■ **Task details**
With all images left out, restate the records below exactly as written.

■ **Data in this exercise**
========
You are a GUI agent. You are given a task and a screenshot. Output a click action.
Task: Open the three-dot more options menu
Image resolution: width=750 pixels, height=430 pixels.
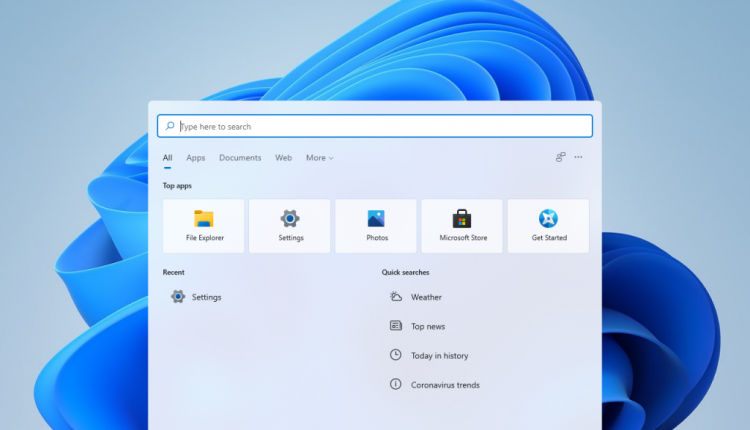[578, 157]
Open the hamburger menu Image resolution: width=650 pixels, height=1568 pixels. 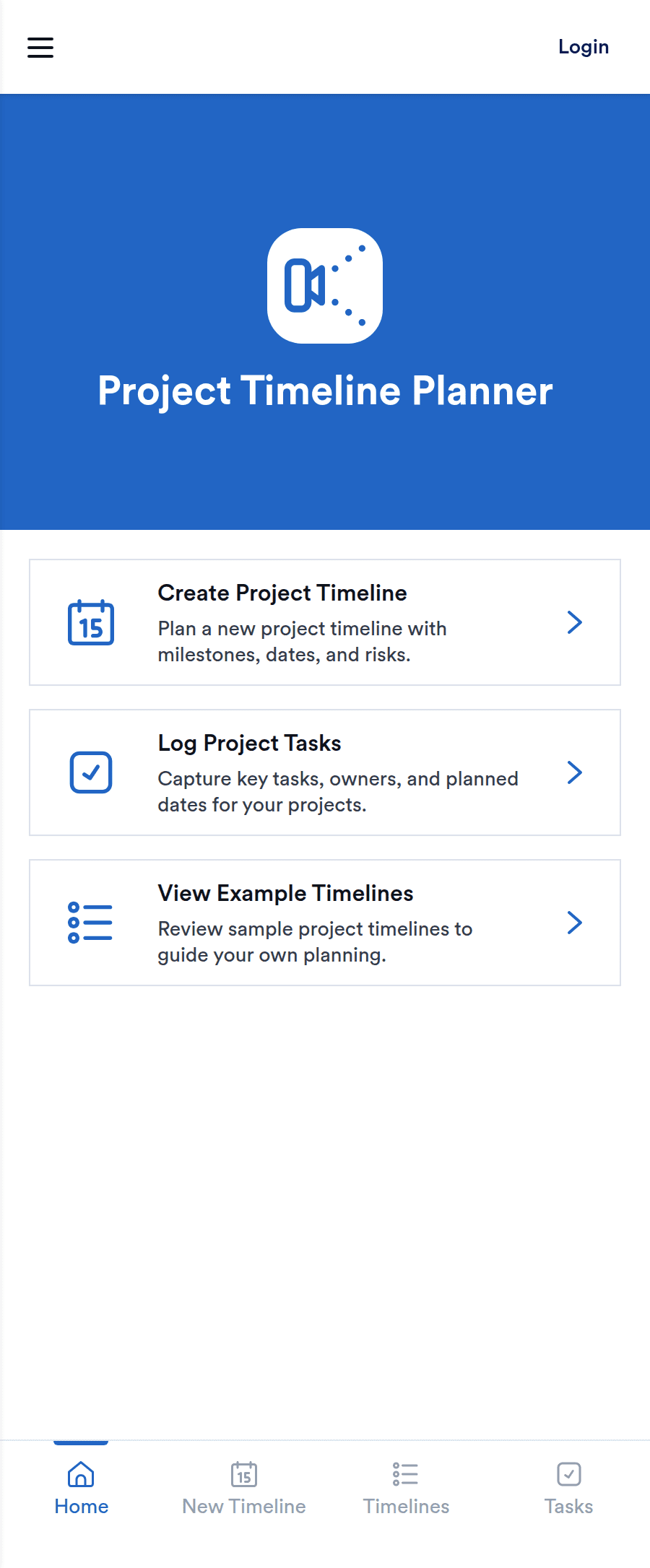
========
■ **Response for this exercise**
You are a GUI agent. You are given a task and a screenshot. Output a click action.
Task: Open the three-dot more options menu
Image resolution: width=750 pixels, height=430 pixels.
[578, 157]
Open the hamburger menu Image resolution: width=650 pixels, height=1568 pixels. 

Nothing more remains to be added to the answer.